→ Task goal
Go through the data below and gather each line containing "computer".

____

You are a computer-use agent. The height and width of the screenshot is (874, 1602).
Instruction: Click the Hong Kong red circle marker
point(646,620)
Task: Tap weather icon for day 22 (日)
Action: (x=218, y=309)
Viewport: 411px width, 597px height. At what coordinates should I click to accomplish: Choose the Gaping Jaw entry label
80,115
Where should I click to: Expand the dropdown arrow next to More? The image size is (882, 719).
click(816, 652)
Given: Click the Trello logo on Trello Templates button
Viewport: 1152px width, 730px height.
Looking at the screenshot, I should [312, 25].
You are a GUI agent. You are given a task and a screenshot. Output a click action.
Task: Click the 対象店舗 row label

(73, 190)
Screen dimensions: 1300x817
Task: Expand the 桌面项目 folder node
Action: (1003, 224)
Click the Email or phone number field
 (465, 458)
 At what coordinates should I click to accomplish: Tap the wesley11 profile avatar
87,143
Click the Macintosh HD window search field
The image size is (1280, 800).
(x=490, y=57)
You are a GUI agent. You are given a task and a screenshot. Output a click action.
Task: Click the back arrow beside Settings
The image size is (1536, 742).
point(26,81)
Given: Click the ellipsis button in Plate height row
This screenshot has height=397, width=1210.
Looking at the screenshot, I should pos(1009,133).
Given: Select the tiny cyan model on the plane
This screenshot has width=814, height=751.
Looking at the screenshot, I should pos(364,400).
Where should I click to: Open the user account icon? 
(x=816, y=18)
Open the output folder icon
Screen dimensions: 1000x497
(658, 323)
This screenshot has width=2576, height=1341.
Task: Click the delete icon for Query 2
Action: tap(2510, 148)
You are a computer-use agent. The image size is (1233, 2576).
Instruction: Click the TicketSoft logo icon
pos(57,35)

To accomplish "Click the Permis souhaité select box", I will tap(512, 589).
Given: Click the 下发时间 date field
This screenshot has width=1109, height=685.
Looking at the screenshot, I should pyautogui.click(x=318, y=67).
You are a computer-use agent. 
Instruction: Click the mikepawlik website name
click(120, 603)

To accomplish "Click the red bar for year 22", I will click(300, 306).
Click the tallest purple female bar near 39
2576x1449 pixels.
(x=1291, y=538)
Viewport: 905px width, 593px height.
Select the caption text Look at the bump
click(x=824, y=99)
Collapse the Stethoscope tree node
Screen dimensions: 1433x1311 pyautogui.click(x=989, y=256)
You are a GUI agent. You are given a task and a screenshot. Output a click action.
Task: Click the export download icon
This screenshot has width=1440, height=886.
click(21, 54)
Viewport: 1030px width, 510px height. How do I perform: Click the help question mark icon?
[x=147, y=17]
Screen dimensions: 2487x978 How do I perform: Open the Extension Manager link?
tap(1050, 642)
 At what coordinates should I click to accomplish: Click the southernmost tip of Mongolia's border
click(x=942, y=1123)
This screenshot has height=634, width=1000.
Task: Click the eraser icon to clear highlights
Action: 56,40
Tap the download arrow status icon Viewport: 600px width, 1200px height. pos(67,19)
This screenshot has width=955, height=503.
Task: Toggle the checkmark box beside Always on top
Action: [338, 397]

____

→ Answer to this task
You are a computer-use agent. The height and width of the screenshot is (874, 1602).
You are a computer-use agent. The image size is (1233, 2576).
You are a computer-use agent. 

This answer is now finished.